The European Commission’s two leading commissioners, Viviane Reding (Telecoms) and Neelie Kroes (Competition) do not agree on functional separation as a driver of more competition in the market for next generation communications services, according to the Financial Times. Regulators in France and Italy are already leaning in the direction of functional separation and I’m afraid Kroes’s staff is listening too much to “old skool” arguments.
While Reding cites to the example in the UK, where BT split its services and infrastructure businesses, with the result that there is more broadband competition in that country, Kroes believes that functional separation discourages investment.

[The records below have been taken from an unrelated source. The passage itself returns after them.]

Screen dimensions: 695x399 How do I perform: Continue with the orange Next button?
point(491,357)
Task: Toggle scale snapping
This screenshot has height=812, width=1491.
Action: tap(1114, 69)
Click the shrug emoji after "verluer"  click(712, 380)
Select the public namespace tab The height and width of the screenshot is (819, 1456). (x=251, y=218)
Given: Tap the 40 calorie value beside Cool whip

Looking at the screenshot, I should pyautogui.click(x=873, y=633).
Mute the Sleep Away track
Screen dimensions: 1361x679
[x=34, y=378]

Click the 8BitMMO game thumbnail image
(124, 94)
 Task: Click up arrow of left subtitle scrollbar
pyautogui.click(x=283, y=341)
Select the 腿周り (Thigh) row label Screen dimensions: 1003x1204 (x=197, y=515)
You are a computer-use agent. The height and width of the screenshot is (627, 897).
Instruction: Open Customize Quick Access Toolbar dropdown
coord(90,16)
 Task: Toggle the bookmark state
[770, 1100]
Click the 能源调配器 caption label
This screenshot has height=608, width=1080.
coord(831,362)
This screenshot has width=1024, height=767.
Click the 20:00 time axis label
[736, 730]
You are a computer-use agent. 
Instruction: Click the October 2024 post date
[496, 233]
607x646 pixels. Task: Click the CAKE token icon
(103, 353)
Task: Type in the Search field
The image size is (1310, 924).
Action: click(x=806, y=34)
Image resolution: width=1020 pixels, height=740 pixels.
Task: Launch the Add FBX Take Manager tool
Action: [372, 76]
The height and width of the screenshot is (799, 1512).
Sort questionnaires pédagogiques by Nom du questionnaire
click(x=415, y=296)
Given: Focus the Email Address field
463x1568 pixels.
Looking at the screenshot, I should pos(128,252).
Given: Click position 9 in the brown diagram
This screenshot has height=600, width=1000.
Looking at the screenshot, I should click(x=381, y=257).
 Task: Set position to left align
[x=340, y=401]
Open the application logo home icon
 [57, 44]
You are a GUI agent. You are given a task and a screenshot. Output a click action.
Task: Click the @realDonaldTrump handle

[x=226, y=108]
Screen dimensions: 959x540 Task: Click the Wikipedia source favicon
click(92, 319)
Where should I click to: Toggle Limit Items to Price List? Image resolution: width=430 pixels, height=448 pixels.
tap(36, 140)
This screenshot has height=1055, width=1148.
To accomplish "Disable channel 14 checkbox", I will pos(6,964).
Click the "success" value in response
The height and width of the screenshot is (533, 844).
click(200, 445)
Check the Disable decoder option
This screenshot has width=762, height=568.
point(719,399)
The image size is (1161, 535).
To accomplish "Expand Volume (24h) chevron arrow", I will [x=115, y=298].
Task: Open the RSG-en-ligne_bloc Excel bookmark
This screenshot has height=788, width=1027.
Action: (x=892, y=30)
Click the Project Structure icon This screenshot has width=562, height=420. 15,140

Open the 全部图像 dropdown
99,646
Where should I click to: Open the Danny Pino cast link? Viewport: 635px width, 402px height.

I am not surprised by Neelie Kroes’s views on this but she does not ask the right questions: functional separation discourages investment — but by whom? If she’s looking only at telcos and cable companies, well of course, they want to own the customer, control things from end to end. But if she looks at the total investments made by service companies, software and content developers, well, decoupling infrastructure from services is a bonanza for everyone. The telecom and cable firms might complain but BT has shown that one can decouple and thrive.
The Amsterdam FTTH experience
Neelie Kroes made it very difficult for Amsterdam’s FTTH network, listening too much to the local telecom and cable incumbents. In the end the network deployment has gone ahead but not without legal entanglements. She goes up against behemoths like Microsoft who want to control the customer and the device, but does not do the same for large enterprises that want to control communications infrastrucutre.
She should ask why in the Netherlands (where she comes from), a densely populated country, we don’t have FTTH as vastly deployed as say, in Sweden. People here spend a lot of money on broadband and communications services.
An EU super regulator like the FCC?
Kroes’s second point – that the EU should not create a super regulator like the FCC, which is what Reding is pushing for – has something going for it.
One of the good things about the way telecom regulators are structured today – separate regulators per country – is that it is difficult for the big operators to lobby in one place. They have to go country by country.
If you have a forward thinking Commissioner like Reding, it’s nice to have a super European FCC led by her, but if you have a Kevin Martin sitting there, how unfortunate.
The way it is structured today, even if you have a European Chairman Martin, as long as there are country regulators like ARCEP (France) or Ofcom (UK) who are more forward thinking and understand functional separation, they can get it done in their own countries, show good results and the other countries will follow, regardless of what a Martin says. Eventually the European Chairman Martin has to cave in and acknowledge that it works. Since the EU now has 25 countries, that’s 25 chances to show things working well by doing them differently from what a Martin wants. With a super regulator FCC style, all innovation is squashed, if the regulator happens to be headed by a Martin; but with diffused regulation, you get more chances.